Your objective. Swap "checkbox" for "toggle" in the lines starting at the one containing "Where should I" and ending at the one containing "Looking at the", leaving everything else as it is. Give back only those lines, without the pictures.

++++ Input

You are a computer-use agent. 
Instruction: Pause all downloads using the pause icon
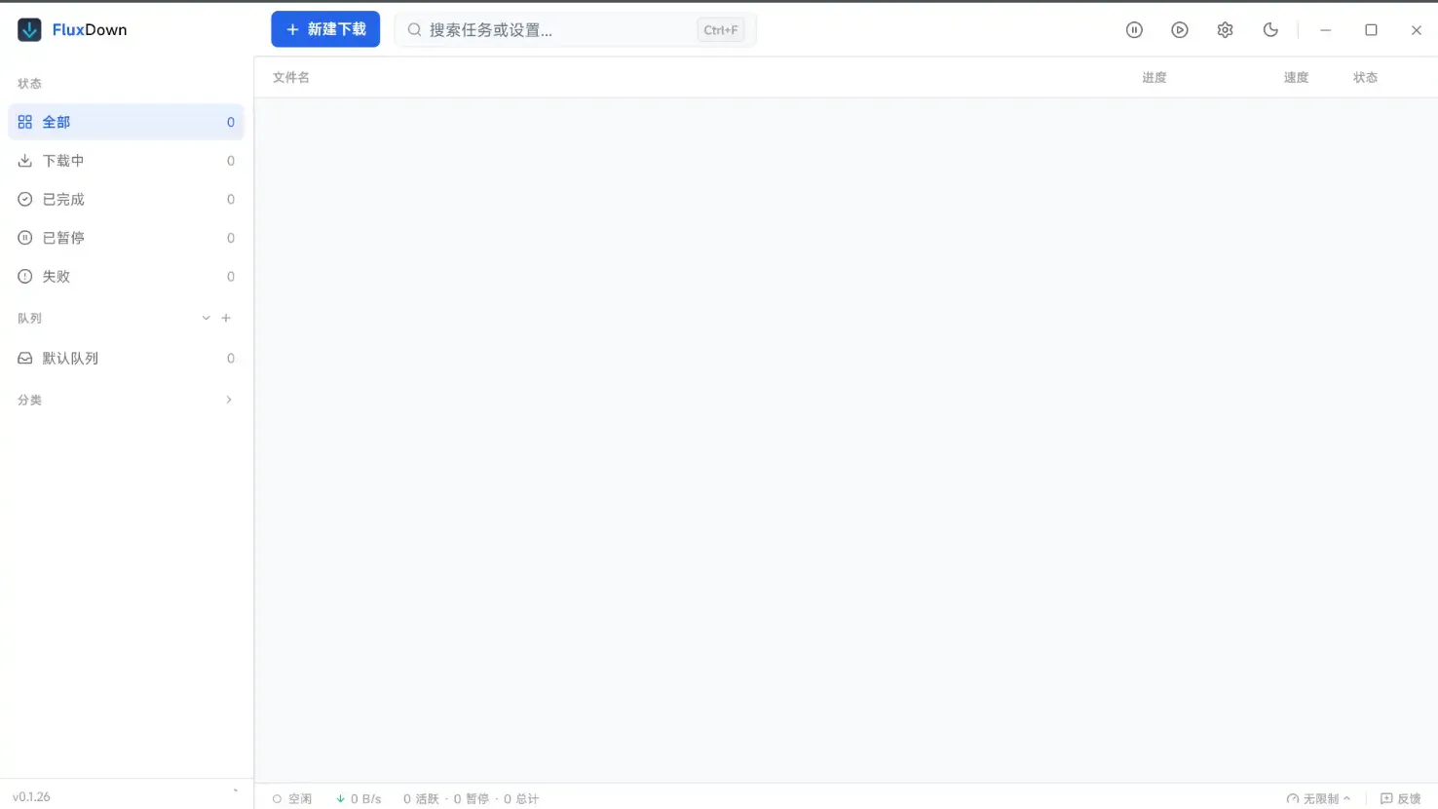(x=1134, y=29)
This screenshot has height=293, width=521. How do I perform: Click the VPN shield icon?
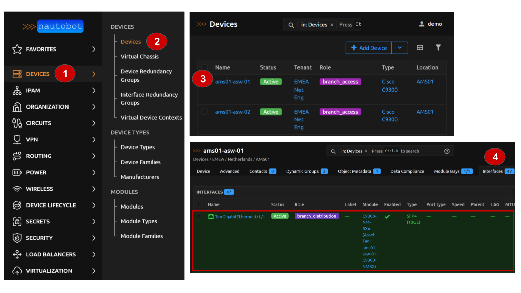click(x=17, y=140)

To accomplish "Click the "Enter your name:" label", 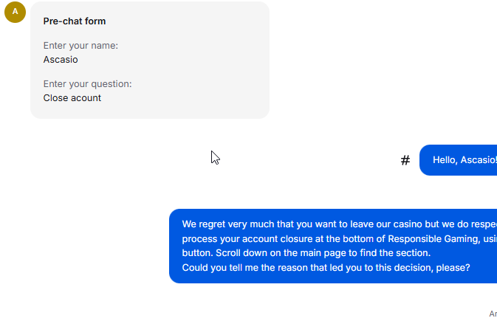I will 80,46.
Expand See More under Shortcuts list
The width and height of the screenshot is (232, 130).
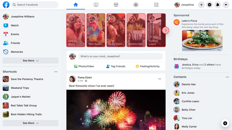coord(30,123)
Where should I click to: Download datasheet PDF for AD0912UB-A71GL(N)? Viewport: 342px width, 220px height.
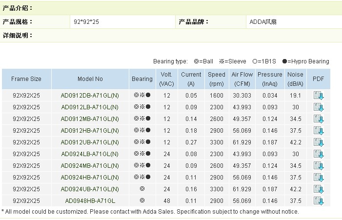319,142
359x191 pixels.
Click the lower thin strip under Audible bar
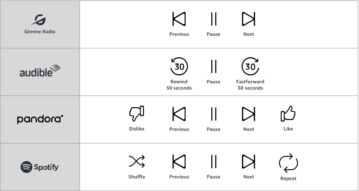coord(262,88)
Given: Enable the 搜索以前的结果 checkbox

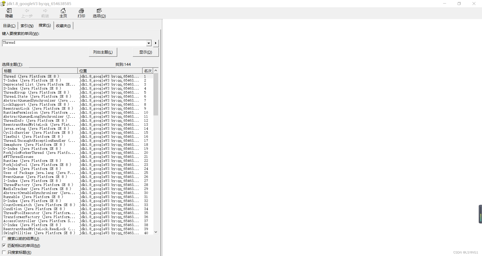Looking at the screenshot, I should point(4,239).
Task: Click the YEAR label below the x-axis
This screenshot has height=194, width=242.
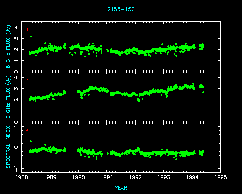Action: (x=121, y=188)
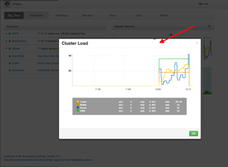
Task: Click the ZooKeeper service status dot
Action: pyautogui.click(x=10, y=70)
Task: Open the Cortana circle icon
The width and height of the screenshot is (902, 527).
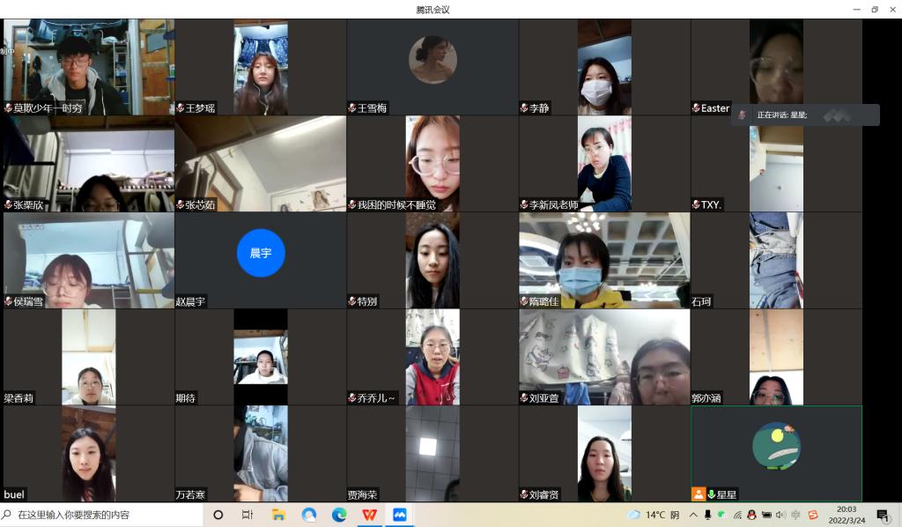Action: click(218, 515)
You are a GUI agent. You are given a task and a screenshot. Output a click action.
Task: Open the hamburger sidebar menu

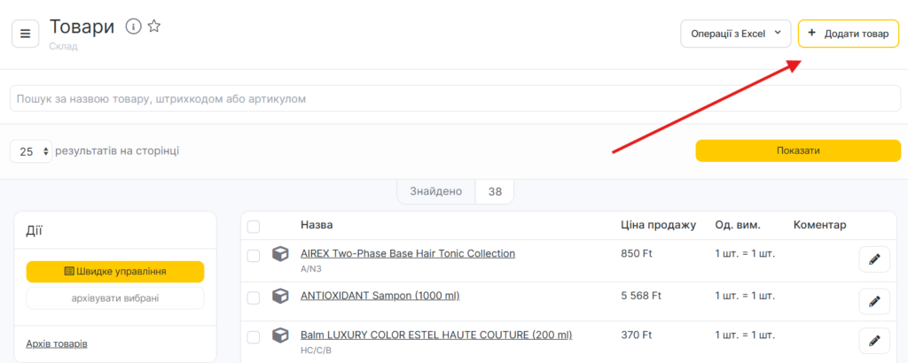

++++++++

Written solution.
Where should I click to: Download datasheet PDF for AD0912UB-A71GL(N)? Viewport: 342px width, 220px height.
319,142
359x191 pixels.
Click the lower thin strip under Audible bar
coord(262,88)
Given: Enable the 搜索以前的结果 toggle

Looking at the screenshot, I should point(4,239).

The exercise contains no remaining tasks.